DOEL
Schrijf de regels van de lijst opnieuw uit, met de verzoeken erbij. Begin bij de regel met "The image size is (2160, 1620)." en ga door tot en met het einde van de lijst. Schaal daarbij alleen de coördinaten in de antwoorden met 0,75 en rond af op hele getallen, met halven naar boven. Getallen in de verzoeken blijven ongewijzigd.

Vermeldingen met doelcoördinaten:
= = = = =

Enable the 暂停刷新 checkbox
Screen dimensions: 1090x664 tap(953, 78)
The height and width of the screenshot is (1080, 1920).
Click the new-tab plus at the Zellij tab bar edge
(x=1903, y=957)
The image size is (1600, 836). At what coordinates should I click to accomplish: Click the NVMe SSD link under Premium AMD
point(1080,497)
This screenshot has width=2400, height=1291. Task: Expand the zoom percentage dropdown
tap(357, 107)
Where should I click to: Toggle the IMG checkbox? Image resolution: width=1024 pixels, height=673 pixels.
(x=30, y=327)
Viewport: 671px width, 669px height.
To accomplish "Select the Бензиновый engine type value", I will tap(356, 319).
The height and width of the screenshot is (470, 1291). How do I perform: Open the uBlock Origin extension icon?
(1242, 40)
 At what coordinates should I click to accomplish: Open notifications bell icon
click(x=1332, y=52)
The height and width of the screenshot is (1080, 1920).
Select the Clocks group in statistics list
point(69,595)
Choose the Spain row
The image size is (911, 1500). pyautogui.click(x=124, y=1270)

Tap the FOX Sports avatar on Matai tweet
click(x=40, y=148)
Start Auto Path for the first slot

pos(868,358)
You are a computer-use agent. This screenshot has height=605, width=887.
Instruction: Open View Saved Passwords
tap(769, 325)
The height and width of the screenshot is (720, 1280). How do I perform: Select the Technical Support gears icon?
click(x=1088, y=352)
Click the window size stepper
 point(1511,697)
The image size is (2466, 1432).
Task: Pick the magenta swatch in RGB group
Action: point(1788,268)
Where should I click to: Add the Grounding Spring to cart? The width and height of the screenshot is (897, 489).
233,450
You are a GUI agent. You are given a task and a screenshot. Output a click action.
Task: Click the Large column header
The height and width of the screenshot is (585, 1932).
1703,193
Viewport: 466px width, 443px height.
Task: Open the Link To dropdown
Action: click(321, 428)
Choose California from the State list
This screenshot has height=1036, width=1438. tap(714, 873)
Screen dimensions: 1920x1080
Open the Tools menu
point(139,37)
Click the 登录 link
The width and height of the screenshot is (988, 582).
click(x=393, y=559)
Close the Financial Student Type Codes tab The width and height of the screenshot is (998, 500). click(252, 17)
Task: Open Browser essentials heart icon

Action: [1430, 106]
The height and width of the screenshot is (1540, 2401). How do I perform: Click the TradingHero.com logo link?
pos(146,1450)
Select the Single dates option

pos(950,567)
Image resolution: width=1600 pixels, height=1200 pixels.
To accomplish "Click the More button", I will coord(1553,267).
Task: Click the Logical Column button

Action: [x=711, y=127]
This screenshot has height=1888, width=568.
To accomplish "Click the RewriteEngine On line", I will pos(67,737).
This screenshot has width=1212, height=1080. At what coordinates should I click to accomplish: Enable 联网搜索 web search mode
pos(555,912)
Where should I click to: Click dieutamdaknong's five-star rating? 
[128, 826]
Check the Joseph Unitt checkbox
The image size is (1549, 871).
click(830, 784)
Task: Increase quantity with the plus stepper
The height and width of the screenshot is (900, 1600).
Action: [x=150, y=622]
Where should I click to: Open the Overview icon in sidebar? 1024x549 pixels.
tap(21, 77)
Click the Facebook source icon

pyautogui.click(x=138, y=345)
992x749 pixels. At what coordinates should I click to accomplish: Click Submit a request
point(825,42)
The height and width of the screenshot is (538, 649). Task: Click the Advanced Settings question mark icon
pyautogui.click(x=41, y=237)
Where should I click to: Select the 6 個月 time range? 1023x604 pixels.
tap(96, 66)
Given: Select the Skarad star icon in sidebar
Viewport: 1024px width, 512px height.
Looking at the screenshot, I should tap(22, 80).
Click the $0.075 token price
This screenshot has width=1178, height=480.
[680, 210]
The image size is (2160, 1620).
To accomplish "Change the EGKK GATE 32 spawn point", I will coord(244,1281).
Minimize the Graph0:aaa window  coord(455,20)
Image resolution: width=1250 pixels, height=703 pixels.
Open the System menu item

= = = = =

OPLOSSING OPGAVE
The image size is (2160, 1620).
To accomplish "Change the EGKK GATE 32 spawn point", I will coord(183,961).
Minimize the Graph0:aaa window  coord(341,15)
Image resolution: width=1250 pixels, height=703 pixels.
Open the System menu item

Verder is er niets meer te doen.